When dealing with a cancer diagnosis, I think the two most important things you can have in your back pocket are knowledge and support. These are the things that have helped me through this ordeal.
My breast cancer diagnosis came as a surprise. I’ve always been fairly active and have never had any major health issues. I regularly went for mammograms because there’s a history of breast cancer in my dad’s family, though – and in October, I got a call to go back in because they’d found something that was suspicious, as they called it. The rest is history.
My treatment started out with chemo, which was, well, horrible. The hardest part was the needles. I got a PICC line and everything that goes along with it – feeling queasy and tired, not being able to sleep or eat, bone pains. It was just problem after problem. The most challenging part was the hair loss, though. It was a big deal for me. Every woman wants to try and look her best. And I’ve always had healthy hair and was quite proud of it. To watch it all fall out was quite upsetting and disturbing. Everyone kept saying, “It’s just hair, it’ll grow back,” but the initial shock was horrible. After I lost my hair, I attended a support group for the first time, at the Hearth Place in Oshawa, Ont. I was skeptical at first, to be honest. But I showed up and at first I didn’t talk, I just listened. And I realized that these women were feeling the exact same way that I was. They’d gone through the same thing. And they became the most amazing support system.
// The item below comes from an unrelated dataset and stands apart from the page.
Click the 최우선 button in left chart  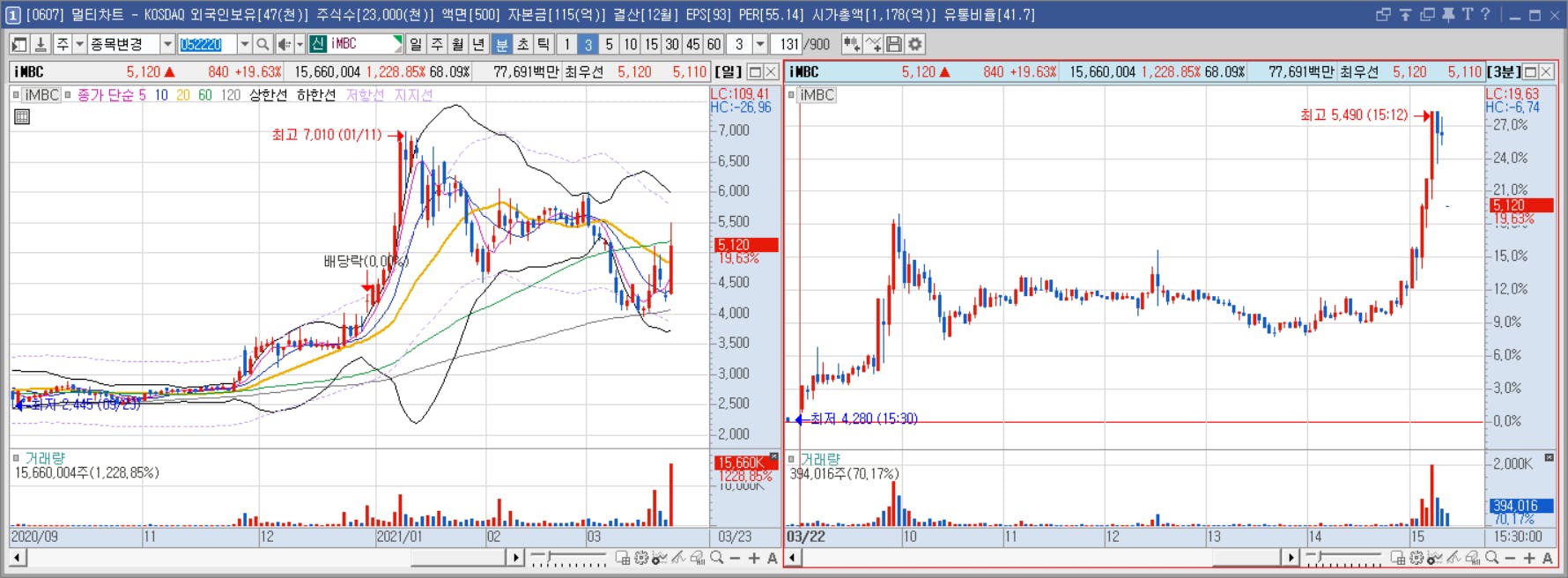click(x=584, y=72)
When you’re going through cancer, you need support – from family and friends, but also from people who have been through it too. I can tell my husband how I feel and he sympathizes, but he doesn’t really know what it’s like.
I found out about Look Good Feel Better’s workshops through my support group at the Hearth Place. One woman had attended a workshop and she praised it, so I thought I’d give it a shot. I attended the virtual workshop with my 18-year-old daughter, Sarah. We both loved it and found it so helpful. The support and knowledge were just wonderful. It made a big difference for me. I learned how to take care of my skin and how to apply makeup when your eyelashes and your skin and everything are kind of “chemo-looking.” And then they sent me a beautiful bag of goodies with all kinds of amazing makeup and skincare products, which was such a pick-me-up.
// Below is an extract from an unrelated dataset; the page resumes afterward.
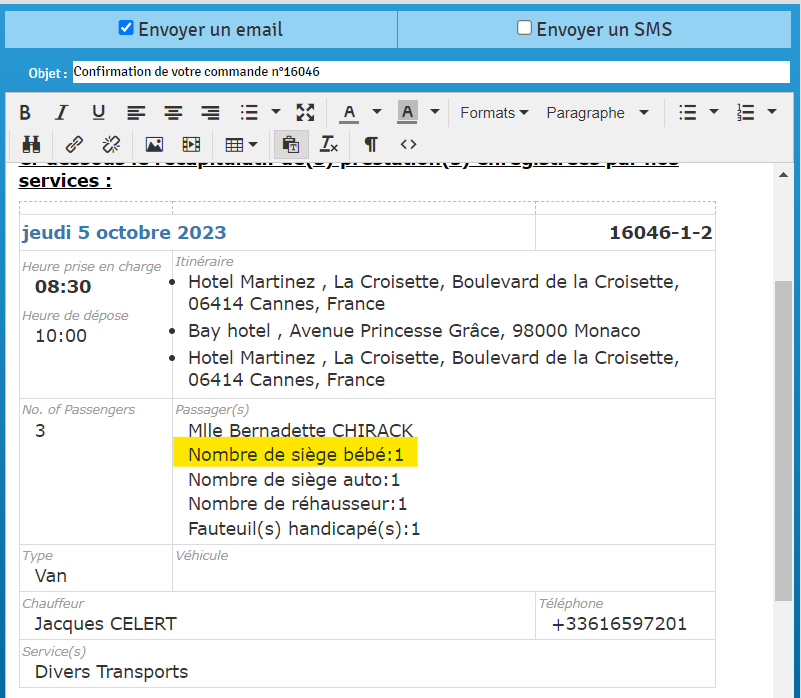Show the HTML source code view
The width and height of the screenshot is (801, 698).
coord(408,144)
When I applied everything I’d learned about makeup from the workshop along with my new wig, I felt and looked almost normal – almost like myself again. It was funny, one day my husband came home from work and I was sitting at the kitchen table with my wig and makeup on, and he said that I looked like myself, like normal, like nothing had happened. That made me feel so good. Because everything else is so hard.
These workshops are such an important resource for women facing cancer. The whole cancer thing is scary and it does a number on your whole life – it turns you upside down and throws you on the floor, so you need support, and you need people on your side who know what they’re talking about and who can steer you in the right direction and help pick you up when you’re down. Knowledge and support – they’re what I keep turning back to. Groups like Look Good Feel Better and Hearth Place are so important. And I must say – looking good really does make you feel better!